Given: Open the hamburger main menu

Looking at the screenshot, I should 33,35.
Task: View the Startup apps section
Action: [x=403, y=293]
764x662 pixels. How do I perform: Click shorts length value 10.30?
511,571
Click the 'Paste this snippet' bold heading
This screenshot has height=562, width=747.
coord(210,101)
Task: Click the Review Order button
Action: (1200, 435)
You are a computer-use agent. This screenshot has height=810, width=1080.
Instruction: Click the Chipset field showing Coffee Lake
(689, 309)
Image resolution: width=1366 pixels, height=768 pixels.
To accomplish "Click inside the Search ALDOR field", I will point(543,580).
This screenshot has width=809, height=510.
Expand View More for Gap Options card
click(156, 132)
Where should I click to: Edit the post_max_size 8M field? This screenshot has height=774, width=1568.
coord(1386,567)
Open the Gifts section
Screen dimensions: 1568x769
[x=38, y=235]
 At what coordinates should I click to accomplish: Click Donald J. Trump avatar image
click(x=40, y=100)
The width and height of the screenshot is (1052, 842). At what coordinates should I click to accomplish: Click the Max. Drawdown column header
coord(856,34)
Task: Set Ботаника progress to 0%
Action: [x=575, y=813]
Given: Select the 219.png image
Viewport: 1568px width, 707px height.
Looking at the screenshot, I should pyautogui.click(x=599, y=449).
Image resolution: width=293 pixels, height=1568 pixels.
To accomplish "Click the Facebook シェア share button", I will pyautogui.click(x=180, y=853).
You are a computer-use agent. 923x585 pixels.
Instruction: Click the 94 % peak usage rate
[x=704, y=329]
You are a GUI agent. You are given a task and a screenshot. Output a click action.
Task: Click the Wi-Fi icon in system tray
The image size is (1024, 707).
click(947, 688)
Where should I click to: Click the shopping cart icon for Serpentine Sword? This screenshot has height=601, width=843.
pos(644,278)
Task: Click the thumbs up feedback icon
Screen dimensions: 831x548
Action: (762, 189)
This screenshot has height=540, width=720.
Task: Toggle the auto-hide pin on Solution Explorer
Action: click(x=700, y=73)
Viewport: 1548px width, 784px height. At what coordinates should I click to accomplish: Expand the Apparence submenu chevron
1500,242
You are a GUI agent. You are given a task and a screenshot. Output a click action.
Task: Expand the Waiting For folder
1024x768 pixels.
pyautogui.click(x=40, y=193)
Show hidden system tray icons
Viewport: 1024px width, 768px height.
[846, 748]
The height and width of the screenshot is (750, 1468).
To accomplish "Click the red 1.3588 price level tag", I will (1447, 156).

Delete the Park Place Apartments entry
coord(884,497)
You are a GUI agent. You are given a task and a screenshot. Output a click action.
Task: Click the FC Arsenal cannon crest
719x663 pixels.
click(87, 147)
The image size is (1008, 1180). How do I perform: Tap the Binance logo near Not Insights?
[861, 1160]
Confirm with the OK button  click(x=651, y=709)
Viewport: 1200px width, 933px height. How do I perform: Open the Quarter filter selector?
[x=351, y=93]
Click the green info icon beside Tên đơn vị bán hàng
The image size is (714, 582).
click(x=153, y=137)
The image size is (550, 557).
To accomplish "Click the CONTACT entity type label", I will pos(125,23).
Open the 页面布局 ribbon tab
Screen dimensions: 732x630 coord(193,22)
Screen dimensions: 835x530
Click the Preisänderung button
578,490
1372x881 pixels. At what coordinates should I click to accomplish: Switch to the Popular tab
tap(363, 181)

· · · · · · ·

BRIEF - Output this listing again line for line, with every word, number and symbol unchanged.

TASK ANSWER -
Given: Open the hamburger main menu

Looking at the screenshot, I should 33,35.
Task: View the Startup apps section
Action: [x=403, y=293]
764x662 pixels. How do I perform: Click shorts length value 10.30?
511,571
Click the 'Paste this snippet' bold heading
This screenshot has height=562, width=747.
coord(210,101)
Task: Click the Review Order button
Action: (1200, 435)
You are a computer-use agent. This screenshot has height=810, width=1080.
Instruction: Click the Chipset field showing Coffee Lake
(689, 309)
Image resolution: width=1366 pixels, height=768 pixels.
To accomplish "Click inside the Search ALDOR field", I will point(543,580).
This screenshot has width=809, height=510.
Expand View More for Gap Options card
click(156, 132)
Where should I click to: Edit the post_max_size 8M field? This screenshot has height=774, width=1568.
coord(1386,567)
Open the Gifts section
Screen dimensions: 1568x769
[x=38, y=235]
 At what coordinates should I click to accomplish: Click Donald J. Trump avatar image
click(x=40, y=100)
The width and height of the screenshot is (1052, 842). At what coordinates should I click to accomplish: Click the Max. Drawdown column header
coord(856,34)
Task: Set Ботаника progress to 0%
Action: [x=575, y=813]
Given: Select the 219.png image
Viewport: 1568px width, 707px height.
Looking at the screenshot, I should pyautogui.click(x=599, y=449).
Image resolution: width=293 pixels, height=1568 pixels.
To accomplish "Click the Facebook シェア share button", I will pyautogui.click(x=180, y=853).
You are a computer-use agent. 923x585 pixels.
Instruction: Click the 94 % peak usage rate
[x=704, y=329]
You are a GUI agent. You are given a task and a screenshot. Output a click action.
Task: Click the Wi-Fi icon in system tray
The image size is (1024, 707).
click(947, 688)
Where should I click to: Click the shopping cart icon for Serpentine Sword? This screenshot has height=601, width=843.
pos(644,278)
Task: Click the thumbs up feedback icon
Screen dimensions: 831x548
Action: (762, 189)
This screenshot has height=540, width=720.
Task: Toggle the auto-hide pin on Solution Explorer
Action: click(x=700, y=73)
Viewport: 1548px width, 784px height. At what coordinates should I click to accomplish: Expand the Apparence submenu chevron
1500,242
You are a GUI agent. You are given a task and a screenshot. Output a click action.
Task: Expand the Waiting For folder
1024x768 pixels.
pyautogui.click(x=40, y=193)
Show hidden system tray icons
Viewport: 1024px width, 768px height.
[846, 748]
The height and width of the screenshot is (750, 1468).
To accomplish "Click the red 1.3588 price level tag", I will (1447, 156).

Delete the Park Place Apartments entry
coord(884,497)
You are a GUI agent. You are given a task and a screenshot. Output a click action.
Task: Click the FC Arsenal cannon crest
719x663 pixels.
click(87, 147)
The image size is (1008, 1180). How do I perform: Tap the Binance logo near Not Insights?
[861, 1160]
Confirm with the OK button  click(x=651, y=709)
Viewport: 1200px width, 933px height. How do I perform: Open the Quarter filter selector?
[x=351, y=93]
Click the green info icon beside Tên đơn vị bán hàng
The image size is (714, 582).
click(x=153, y=137)
The image size is (550, 557).
To accomplish "Click the CONTACT entity type label", I will pos(125,23).
Open the 页面布局 ribbon tab
Screen dimensions: 732x630 coord(193,22)
Screen dimensions: 835x530
Click the Preisänderung button
578,490
1372x881 pixels. At what coordinates should I click to accomplish: Switch to the Popular tab
tap(363, 181)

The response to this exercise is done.